▶ **CONSIGNES**
a: Transcrivez à l'identique le passage de l'extrait sur le traitement sonore des combats de Jake qui s'ouvre sur les mots contenant "4°/ La Motta" et se clôt sur "qu’il croit perdue.".
b: Reprenez l'analyse du traitement sonore des combats de Jake après sa dernière phrase et poursuivez-la.

▶ **EXTRAIT PRÉSENTÉ**

# # # # #

Le troisième combat succède à la très belle scène d’érotisme entre Vickie et Jake. Dès le départ, on est pris dans une ambiance qui oscille entre fantastique et réalisme. Mais cette fois-ci, le fantastique ne fait plus irruption, ne jaillit plus par endroits : il rivalise avec le réel. En effet, la voix du speaker, le brouhaha du public, retentissent en même temps qu’un son non-diégétique, qui évoque celui d’un vent fort d’une puissance constante. Dès lors, et pendant toute la durée du « combat physique », un « combat sonore » s’opère entre deux niveaux de réalité : celui de Jake et celui du spectacle (le public, le speaker…). La montée en puissance du bruit du vent, qui se transforme en bruit de rafales lors de la pause qui précède le 7ème round, est une fois encore « contredite » par la voix du speaker et le bruit de la cloche qu’il n’arrive pas à camoufler. Ces sons semblent faire irruption dans l’univers sonore de Jake, comme pour rappeler la présence indéniable du réel. Leur caractère bref et clair agit comme une lame qui vient trancher, blesser et donc gêner la dynamique d’introspection. Jake semble extirpé de son monde par cette réalité sonore agressive et intrusive. La montée en puissance finale (le boxeur assène un coup violent à S.R Robinson, qui s’écroule), va jusqu’à convoquer des sons totalement insolites de grognement d’animal, puis de soufflements d’un cheval. Mais cette ultime tentative de jaillissement du monde (du règne) animal de Jake (le « taureau »), est aussitôt réprimée par les bruits de flashes (qui résonnent comme les coups de fouets du dompteur), la voix du speaker (…), flux sonore, constant, d’une réalité que Jake n’arrive pas à chasser, et qui reprend le pouvoir en masquant les derniers « jaillissements » du monde intérieur de ce dernier (bruit de barrissement d’éléphant). C’est cette réalité qui impose sa loi à l’issue du match, par un verdict douteux donnant S.R Robinson vainqueur.

4°/ La Motta vs Janiro, New-York, 1947 : l’honneur du guerrier

Le quatrième combat oppose Janiro à Jake. La scène succède à la scène d’interrogatoire auquel le mari jaloux et paranoïaque soumet Vickie. L’imbrication entre la vie privée de la Motta et sa carrière atteint ici son paroxysme. L’enjeu du combat n’est plus véritablement professionnel : il ne s’agit plus de vaincre un adversaire, mais de détruire un « rival » pour regagner son charisme et l’admiration de sa femme, qu’il croit perdue.
Vickie : «Tu sais, Joey a raison, Janiro c’est un boxeur qui monte vite, il est beau gosse, il est très aimé, si tu l’bats, tous les gens… »
Jake : « Excuse-moi, excuse-moi, comment ça il est beau gosse ?! »

La scène revêt un caractère d’urgence : le boxeur doit se dépêcher de rétablir l’ordre des choses sur le ring comme dans sa vie. Dans les premiers temps de ce combat, le traitement sonore traduit cette nécessité d’efficacité. Sont particulièrement soulignés les « sons-symboles » qui participent d’une certaine causalité : les bruits de coups et de chutes deviennent le centre de notre attention et traduisent la logique implacable du combat : frapper pour anéantir. Tout comme dans le premier affrontement, le son des coups est clair et distinct. L’univers sonore est traité de manière à donner un caractère relativement réaliste à la scène : s’il ne s’agit pas de sons réels en tant que tels (le son des coups de poings ne correspond pas à sa source exacte, à savoir l’impact du poing sur un corps), ils se soumettent cependant à la logique du combat, son essence, et en cela, lui confèrent une certaine vraisemblance : l’enjeu de la narration conditionne ici l’univers sonore.

# # # # #

▶ **DONNÉES ENREGISTRÉES**
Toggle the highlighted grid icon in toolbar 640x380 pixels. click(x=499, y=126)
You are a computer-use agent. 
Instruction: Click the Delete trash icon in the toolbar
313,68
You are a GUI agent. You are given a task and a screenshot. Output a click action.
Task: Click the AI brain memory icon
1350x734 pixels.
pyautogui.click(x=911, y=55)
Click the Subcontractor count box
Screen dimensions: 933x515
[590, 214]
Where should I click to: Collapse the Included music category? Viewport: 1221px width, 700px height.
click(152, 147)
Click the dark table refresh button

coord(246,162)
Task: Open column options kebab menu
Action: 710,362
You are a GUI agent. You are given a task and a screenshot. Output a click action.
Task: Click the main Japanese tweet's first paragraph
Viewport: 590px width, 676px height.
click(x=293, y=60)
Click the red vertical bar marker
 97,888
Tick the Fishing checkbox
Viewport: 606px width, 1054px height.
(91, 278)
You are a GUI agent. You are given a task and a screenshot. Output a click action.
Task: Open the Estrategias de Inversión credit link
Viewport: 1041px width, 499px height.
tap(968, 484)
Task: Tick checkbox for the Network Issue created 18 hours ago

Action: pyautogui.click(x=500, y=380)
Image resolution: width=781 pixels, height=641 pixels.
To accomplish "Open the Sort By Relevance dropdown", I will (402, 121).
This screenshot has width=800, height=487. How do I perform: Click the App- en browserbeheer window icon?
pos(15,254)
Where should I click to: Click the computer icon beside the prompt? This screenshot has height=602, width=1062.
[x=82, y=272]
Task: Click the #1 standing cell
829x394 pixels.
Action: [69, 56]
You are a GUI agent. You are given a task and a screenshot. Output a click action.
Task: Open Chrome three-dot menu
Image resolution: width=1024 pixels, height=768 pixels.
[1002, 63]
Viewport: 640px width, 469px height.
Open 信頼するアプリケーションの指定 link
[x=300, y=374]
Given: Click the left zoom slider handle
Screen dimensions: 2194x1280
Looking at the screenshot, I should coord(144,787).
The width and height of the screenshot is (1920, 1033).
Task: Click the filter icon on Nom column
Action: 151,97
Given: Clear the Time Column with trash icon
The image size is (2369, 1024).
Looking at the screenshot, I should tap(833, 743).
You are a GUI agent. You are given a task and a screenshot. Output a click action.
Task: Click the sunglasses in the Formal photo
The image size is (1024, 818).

# # # # #

▶ **RÉSULTATS DE L'EXERCICE**
a:
4°/ La Motta vs Janiro, New-York, 1947 : l’honneur du guerrier

Le quatrième combat oppose Janiro à Jake. La scène succède à la scène d’interrogatoire auquel le mari jaloux et paranoïaque soumet Vickie. L’imbrication entre la vie privée de la Motta et sa carrière atteint ici son paroxysme. L’enjeu du combat n’est plus véritablement professionnel : il ne s’agit plus de vaincre un adversaire, mais de détruire un « rival » pour regagner son charisme et l’admiration de sa femme, qu’il croit perdue.

b:
Le traitement des sons ambiants participe également de cette dimension réaliste : les émissions sonores du public, également « sons-symboles », sont disparates et créent un ensemble plutôt hétérogène. Des sifflements et quelques cris graves se détachent d’un brouhaha collectif qui semble proche. Le peu d’écho et d’intensité écarte toute possibilité d’emphase, et redonne à la scène un caractère réaliste (les manifestations sonores des spectateurs proches du ring se détachent forcément du reste du public : elles sont plus claires, plus intelligibles et plus fortes).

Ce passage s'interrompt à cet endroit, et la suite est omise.